Their research has been validated with a longitudinal study of the city of Framingham, Massachusetts. Two researchers gathered data from the townsfolk about their happiness (and unhappiness) and their general health for 20 years. They demonstrated that how you feel impacts not just your friends, but your friends’ friends. Having a grumpy boss doesn’t just translate into a cartoonish kicking of the dog when you arrive home, your grumpy boss literally frames how you will feel and even impact how your friends feel.

This research is great news to corporations interested in differentiating their offering with excellent service. As long as frontline employees are treated with respect, they are more likely to treat their customers with respect. This can be a powerful brand differentiator in a highly competitive world.

How to Put the Service Profit Chain to Good Use

The Service Profit chain works best in organizations where the cultural ecosystem is driven by service. Recently, I was in a meeting at a global seed manufacturer’s U.S. headquarters and the business leader asked his geographically diverse team on the call, “What can I do to help you get this project done well and done on time?” Several of them responded with perceived roadblocks and he responded with commitments to resolve them or dealt with them on the spot. After the call, I asked him about his comment. He replied that he gets the same support from his leadership and he happily passes it along to his team. “They go the extra mile because they know we’re in it together,” he said.

Of course, we have goals. Of course, we have demands to deliver results. But we don’t have to do it with Captain Grumpy as our emoji. Since our behaviors will influence reps and their behaviors will in turn influence customers, it’s worth considering what you do and say before you do and say it.

On Stack Ranking

If there is one thing that is nearly universally loved by sales managers, it’s stack ranking (or rank ordering as it’s sometimes called). Putting the list of reps in order from top-selling rep to bottom selling rep is regarded by sales managers with almost mythical qualities. The stack ranked list is the just one handful of pixie dust away from waking up in Neverland with Peter Pan.

But that mythology is misplaced. While it’s true that no one wants to be at the bottom of list, the reps most commonly at the bottom of the list are still learning. Their skill development will be hobbled as a result of being labeled the bottom feeders. Is it motivational for them to rise above the last line on the spreadsheet? Definitely, it is. However, it’s motivational power is choked by the pressure to succeed.
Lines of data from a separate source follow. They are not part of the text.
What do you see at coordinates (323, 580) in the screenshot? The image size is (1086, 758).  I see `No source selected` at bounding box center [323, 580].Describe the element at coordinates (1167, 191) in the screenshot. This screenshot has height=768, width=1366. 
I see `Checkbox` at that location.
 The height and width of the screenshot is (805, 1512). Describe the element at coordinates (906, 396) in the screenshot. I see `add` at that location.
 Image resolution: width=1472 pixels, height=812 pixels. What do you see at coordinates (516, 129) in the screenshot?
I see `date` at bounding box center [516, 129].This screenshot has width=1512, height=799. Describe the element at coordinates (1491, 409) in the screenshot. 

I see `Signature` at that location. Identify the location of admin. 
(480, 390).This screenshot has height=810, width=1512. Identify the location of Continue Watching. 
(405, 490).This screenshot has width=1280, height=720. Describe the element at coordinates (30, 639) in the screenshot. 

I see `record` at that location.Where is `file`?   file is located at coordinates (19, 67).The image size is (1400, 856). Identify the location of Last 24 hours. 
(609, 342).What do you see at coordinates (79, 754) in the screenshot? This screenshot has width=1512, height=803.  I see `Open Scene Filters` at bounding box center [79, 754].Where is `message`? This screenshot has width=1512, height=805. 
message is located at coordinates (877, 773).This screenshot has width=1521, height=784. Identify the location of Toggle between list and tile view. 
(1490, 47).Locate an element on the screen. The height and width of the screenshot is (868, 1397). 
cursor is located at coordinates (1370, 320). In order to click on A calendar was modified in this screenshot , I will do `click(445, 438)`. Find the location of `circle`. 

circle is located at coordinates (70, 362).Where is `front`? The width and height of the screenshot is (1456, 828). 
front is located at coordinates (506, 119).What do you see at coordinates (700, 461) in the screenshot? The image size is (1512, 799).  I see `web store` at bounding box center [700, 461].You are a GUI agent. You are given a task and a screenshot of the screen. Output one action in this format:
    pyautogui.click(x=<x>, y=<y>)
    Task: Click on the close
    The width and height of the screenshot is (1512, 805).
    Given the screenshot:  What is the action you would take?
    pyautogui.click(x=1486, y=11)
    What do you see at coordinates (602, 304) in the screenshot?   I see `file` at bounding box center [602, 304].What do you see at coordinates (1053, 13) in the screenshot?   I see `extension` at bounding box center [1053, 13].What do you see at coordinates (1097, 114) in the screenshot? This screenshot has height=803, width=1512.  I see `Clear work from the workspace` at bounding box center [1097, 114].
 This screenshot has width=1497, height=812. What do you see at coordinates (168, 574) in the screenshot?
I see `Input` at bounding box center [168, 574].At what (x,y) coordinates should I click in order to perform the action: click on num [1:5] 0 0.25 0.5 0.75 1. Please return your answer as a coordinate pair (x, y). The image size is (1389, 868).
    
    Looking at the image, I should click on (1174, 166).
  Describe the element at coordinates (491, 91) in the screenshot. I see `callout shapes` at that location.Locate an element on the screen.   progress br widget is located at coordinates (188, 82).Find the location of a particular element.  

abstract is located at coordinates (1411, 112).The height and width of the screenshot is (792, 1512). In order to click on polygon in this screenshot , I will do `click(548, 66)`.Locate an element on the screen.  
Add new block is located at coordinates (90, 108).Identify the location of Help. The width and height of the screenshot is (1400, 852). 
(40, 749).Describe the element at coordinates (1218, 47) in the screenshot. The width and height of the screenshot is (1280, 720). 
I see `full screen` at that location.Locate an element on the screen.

In a study conducted by George Loewenstein, Dan Ariely, Uri Gneezy and Nina Mazari just a few years ago, they found a very profound effect of choking when the stakes were too high for a particular job. When newbies are put in front of tenured reps to make their first presentation prior to getting solid coaching from their manager, their ability to learn best practices is stagnated. And when the newbies are laid to rest at the bottom of the stack ranked list of reps, while their tenured peers hover above them, their motivations to push north are squelched.

When Stack Ranking Makes Sense

Resist the temptation to stack rank the entire team. Recognize the top performers by celebrating their achievements (top 5 or top 10) in a regularly published list. Make that list be something to strive for among the reps who are nearing the top 10 and not quite delivering enough results to make it onto the coveted Top 10 list.

By the way, it’s okay to stack rank the newbies – if in fact they really are starting from similarly unqualified positions. Let them compete against each other – but keep it to that small fraternity (sorority) of newbies. Don’t put their names on the same published list as the tenured reps if you want to keep their motivation high.

Resist the temptation to throw the newbies in front of a customer to make their first demo without carefully coaching them prior to their first call. Being baptized by fire by unprepared sales presentations and demos will leave burn marks on otherwise good reps. Don’t expect your mythological beliefs about sales management techniques to generate mythological creatures, such as the Phoenix rising from the ashes, in the real world.

Stick to good science – it will deliver the best results.

[1] Ariely, D., Gneezy, U., Loewenstein, G., Mazar, N., “Large Stakes and Big Mistakes,” The Review of Economic Studies, No. 76, 2009.